Since its launch in September 2013, PIPCU has investigated more than £29 million-worth of IP crime and has suspended 2,359 internet domain names. It has seized more than £1.29 million-worth of suspected fake goods and has diverted more than five million visits to copyright-infringing websites.
PIPCU has established itself as an integral part of the national response to a problem that is costing the UK more than a billion pounds a year. Much of this success is down to PIPCU moving away from traditional policing methods and embracing new and innovative tactics, to disrupt and dismantle criminal networks responsible for causing huge damages to legitimate businesses.

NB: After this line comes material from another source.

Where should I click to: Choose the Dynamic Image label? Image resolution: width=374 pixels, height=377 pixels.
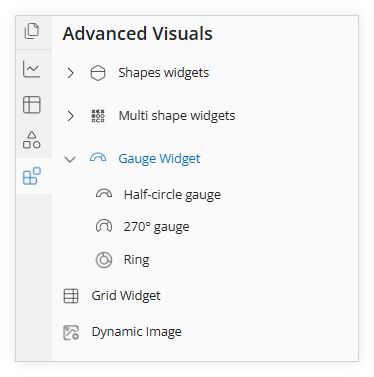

The recent IP Crime Group Report, detailing all UK enforcement activity between 2013 and 2014, highlights innovative initiatives used by PIPCU to dismantle and disrupt criminal activity.
The High Court in London ruled in favour of luxury goods group Richemont, ordering Internet Service Providers (ISPs) to block or impede access to websites selling counterfeit goods.
What if I get caught selling fake jewellery?
Confiscations under the Proceeds of Crime Act 2002
Four men were found guilty of conspiracy to defraud at York Crown Court after selling and distributing counterfeit copies of branded clothing, jewellery and other items. The ringleader was sentenced to 52 weeks in prison suspended for 12 months, any offence in that time triggering 250 hours community punishment; another was fined £1,000 and the other two ordered to each do 100 hours unpaid community work. The last three were ordered to pay a total of £1,750 prosecution costs and a lengthy financial investigation under the Proceeds of Crime Act resulted in a Confiscation.
Order against the ringleader for over £82,500 which must be paid to the Court within six months or he will go to prison for another 21 months and still have to pay the amount of the Order.
A woman offering various fake goods for sale on the Facebook social networking site was also investigated. She offered for sale clothing, jewellery, footwear, purses and handbags which on searching her address the officers found over 200 items with counterfeit trade marks. As a result, she faced 18 charges, under the Trade Marks Act 1994, of having the goods with a view to sale, the number of charges showing the range of different trade marks and types of goods. She pleaded guilty to all the offences and was sentenced at York Crown Court to 150 hours of unpaid community work. Once the financial investigation under the Proceeds of Crime Act is complete the same Crown Court will deal with any confiscation order.